Hay que intentar no subestimar toda la ventaja que realmente le sacamos a la inteligencia artificial
Frente a la ansiedad que todos los que curramos delante de una pantalla hemos empezado a sentir conforme la IA ha ido ganando terreno en el trabajo, las voces que nos llegan admiten pocas medias tintas. Por un lado están los que aseguran que no es para tanto, que tiene los días contados y que, cuando reviente la burbuja, sólo quedarán unos pocos para recoger esas migajas. Por el otro, en cambio, están los que creen que esto es inevitable y que, por aquello del precio del progreso, no se va a salvar ni el apuntador.
Afortunadamente, conforme la inteligencia artificial va colándose más entre las rendijas de nuestro mercado laboral, surgen expertos que plantean otra alternativa bastante más apetecible. Su camino, a diferencia del blanco o negro que sugieren el resto, es el que afirma que la IA puede hacer cosas muy bien, pero que también es rematadamente estúpida en otras, y que justo ahí es donde se salvará nuestro trabajo, en el 20% al que los modelos de lenguaje no pueden llegar.

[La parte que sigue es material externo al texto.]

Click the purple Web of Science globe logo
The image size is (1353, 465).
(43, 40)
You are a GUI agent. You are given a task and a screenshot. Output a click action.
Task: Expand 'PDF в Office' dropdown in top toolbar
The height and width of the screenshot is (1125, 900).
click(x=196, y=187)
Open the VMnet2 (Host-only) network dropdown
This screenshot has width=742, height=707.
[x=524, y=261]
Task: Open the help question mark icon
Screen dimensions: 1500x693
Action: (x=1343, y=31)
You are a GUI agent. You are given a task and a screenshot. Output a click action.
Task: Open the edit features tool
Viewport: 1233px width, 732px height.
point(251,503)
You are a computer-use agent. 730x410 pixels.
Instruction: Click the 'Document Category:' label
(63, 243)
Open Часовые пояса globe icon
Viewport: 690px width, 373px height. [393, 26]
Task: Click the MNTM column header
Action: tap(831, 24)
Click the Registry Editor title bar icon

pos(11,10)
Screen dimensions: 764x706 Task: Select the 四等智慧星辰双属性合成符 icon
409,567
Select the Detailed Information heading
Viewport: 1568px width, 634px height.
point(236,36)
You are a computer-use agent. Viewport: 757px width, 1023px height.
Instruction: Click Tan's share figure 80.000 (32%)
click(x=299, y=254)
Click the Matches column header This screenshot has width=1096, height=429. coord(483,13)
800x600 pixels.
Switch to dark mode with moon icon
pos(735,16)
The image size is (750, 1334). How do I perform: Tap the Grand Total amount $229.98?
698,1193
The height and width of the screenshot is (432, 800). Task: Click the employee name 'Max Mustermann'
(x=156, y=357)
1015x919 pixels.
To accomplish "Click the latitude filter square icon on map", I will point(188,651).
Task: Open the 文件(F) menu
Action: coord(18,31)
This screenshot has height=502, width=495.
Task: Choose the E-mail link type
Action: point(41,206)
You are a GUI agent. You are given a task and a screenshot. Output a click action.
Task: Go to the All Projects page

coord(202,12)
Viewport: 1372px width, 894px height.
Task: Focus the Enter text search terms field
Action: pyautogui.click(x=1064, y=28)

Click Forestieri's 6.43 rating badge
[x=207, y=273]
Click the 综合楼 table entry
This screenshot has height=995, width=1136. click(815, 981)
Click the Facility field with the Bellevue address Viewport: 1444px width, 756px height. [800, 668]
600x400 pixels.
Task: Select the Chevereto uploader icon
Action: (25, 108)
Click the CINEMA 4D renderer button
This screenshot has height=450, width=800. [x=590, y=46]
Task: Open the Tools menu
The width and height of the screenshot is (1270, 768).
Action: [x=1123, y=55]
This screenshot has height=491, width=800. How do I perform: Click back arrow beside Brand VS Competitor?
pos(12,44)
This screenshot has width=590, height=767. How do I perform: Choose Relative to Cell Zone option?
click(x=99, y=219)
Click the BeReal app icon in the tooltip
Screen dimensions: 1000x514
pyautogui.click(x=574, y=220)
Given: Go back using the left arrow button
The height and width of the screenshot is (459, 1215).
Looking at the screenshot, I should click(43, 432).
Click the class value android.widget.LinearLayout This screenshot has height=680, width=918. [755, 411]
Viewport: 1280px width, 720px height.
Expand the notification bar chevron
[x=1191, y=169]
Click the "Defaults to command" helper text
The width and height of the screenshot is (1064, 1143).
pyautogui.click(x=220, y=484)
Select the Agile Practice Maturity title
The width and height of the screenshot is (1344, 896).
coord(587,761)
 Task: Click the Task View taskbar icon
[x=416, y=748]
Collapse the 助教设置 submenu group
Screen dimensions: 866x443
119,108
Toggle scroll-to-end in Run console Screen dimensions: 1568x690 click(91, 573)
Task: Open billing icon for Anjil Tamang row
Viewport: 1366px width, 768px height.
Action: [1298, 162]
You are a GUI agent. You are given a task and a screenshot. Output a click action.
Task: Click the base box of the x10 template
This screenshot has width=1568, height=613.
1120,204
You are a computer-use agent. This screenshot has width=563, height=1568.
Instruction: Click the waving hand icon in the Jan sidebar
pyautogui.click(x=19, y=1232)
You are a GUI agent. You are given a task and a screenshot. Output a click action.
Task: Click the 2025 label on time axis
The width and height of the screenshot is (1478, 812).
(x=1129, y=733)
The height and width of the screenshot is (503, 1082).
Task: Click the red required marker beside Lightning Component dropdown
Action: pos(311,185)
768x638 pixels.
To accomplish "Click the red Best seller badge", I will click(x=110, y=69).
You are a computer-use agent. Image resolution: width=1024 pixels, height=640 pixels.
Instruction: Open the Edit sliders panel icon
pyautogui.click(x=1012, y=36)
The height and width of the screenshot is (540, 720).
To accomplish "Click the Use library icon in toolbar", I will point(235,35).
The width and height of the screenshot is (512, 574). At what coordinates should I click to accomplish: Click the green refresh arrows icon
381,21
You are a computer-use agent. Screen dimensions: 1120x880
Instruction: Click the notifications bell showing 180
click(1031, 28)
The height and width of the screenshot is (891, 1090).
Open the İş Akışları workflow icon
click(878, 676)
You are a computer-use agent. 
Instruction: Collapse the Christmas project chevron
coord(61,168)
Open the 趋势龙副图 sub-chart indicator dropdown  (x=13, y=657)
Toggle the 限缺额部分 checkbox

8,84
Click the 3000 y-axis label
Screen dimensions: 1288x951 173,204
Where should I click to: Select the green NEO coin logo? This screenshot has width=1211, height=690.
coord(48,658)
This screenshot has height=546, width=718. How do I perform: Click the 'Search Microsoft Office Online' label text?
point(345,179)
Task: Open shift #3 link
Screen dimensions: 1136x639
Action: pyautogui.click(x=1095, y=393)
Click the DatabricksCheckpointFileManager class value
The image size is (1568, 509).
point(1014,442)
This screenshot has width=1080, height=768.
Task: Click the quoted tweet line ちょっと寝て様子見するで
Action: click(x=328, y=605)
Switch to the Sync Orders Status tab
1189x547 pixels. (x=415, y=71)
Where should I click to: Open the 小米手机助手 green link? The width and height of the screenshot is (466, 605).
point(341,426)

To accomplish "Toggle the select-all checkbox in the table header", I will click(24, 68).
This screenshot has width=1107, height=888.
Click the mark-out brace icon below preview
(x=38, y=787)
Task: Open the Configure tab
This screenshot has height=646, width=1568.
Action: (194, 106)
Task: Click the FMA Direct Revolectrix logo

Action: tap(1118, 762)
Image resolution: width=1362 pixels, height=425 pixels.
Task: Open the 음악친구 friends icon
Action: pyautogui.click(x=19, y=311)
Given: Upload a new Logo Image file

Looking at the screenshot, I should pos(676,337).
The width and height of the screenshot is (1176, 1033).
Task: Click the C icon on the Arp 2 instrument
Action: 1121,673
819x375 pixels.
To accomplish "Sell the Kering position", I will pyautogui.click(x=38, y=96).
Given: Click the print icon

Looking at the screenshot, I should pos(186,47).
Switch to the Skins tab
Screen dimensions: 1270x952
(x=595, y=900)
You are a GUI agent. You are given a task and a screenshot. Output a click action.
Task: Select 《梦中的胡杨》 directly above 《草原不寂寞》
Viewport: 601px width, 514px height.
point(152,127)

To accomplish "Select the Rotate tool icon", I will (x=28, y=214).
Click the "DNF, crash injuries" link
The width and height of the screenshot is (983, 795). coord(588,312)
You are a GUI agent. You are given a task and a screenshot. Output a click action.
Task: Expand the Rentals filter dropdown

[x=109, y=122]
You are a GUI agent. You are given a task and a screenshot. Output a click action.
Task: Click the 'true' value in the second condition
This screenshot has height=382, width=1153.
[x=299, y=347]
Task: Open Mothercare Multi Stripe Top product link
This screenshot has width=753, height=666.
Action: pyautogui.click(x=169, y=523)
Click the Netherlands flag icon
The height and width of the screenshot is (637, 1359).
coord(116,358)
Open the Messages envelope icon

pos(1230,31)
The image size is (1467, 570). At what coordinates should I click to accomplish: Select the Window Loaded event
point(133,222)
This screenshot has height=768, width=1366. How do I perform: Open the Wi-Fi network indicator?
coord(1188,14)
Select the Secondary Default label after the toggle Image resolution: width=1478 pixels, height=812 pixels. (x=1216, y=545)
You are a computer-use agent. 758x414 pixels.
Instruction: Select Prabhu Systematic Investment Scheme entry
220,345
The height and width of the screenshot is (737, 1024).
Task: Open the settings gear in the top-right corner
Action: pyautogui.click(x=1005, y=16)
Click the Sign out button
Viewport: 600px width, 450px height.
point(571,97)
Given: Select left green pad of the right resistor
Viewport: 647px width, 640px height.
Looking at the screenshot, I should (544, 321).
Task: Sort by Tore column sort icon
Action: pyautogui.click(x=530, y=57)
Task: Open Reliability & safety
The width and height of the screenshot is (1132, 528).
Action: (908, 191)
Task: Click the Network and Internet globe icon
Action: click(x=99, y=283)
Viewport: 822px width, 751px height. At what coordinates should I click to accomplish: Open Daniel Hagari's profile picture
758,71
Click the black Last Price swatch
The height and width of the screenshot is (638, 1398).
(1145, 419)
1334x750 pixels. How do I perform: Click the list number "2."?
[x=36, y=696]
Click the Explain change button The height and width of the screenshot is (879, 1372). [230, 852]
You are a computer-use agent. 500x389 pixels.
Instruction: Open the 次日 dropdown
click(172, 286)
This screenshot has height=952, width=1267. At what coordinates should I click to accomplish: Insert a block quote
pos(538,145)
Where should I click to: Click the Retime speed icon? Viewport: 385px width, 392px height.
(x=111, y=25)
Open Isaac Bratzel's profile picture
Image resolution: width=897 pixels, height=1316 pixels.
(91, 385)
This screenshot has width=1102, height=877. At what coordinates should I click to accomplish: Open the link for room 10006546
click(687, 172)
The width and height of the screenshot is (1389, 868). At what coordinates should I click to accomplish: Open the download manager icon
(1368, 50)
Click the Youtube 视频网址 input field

El 20% que salvará nuestro trabajo
Tal y como recogía Aaron Levie, CEO de Box, el 80% del que puede encargarse la IA es lo que hasta ahora hacían aprendices y puestos más junior. En el caso de un abogado, por ejemplo, eso incluye pasarse una semana entera leyendo precedentes de un caso, buscando conexiones que puedan explotarse, resumiendo la jerga legal relacionada… En ese trabajo tedioso y repetitivo es donde la inteligencia artificial hace un magnífico trabajo.
Sin embargo, pese a que ocupa buena parte del grueso del total, nadie en su sano juicio pondría una multa con Hacienda en manos de la IA. Puestos a buscarte la ruina, no sólo necesitas tener a alguien a quien culpar, necesitas al abogado que recoja todos esos datos y, en base a la experiencia y su valor humano, sepa relacionarlos con tu caso para salvarte el culo.
Cambia el trabajo de abogado por cualquier otro y, en ese último paso, encontrarás el 20% restante que la IA no puede replicar: "El 20% extra resulta ser toda la creación de valor de esa profesión. Toda la experiencia y conocimiento del dominio está en ese último 20%, no en el texto que se generó". El proceso ya no implica arrancar a correr y aguantar durante buena parte de la maratón, sino estar frescos en el sprint final.
El elefante en la habitación, en cualquier caso, no es sólo qué pasará con los juniors que antes tenían ese trabajo, sino también qué ocurrirá cuando quienes tienen esa experiencia y conocimiento desaparezcan de la oficina tras una merecida jubilación. Si las escaleras que suben hasta esos puestos de dominancia desaparecen, entonces la adopción de la IA es pan para hoy y hambre para mañana.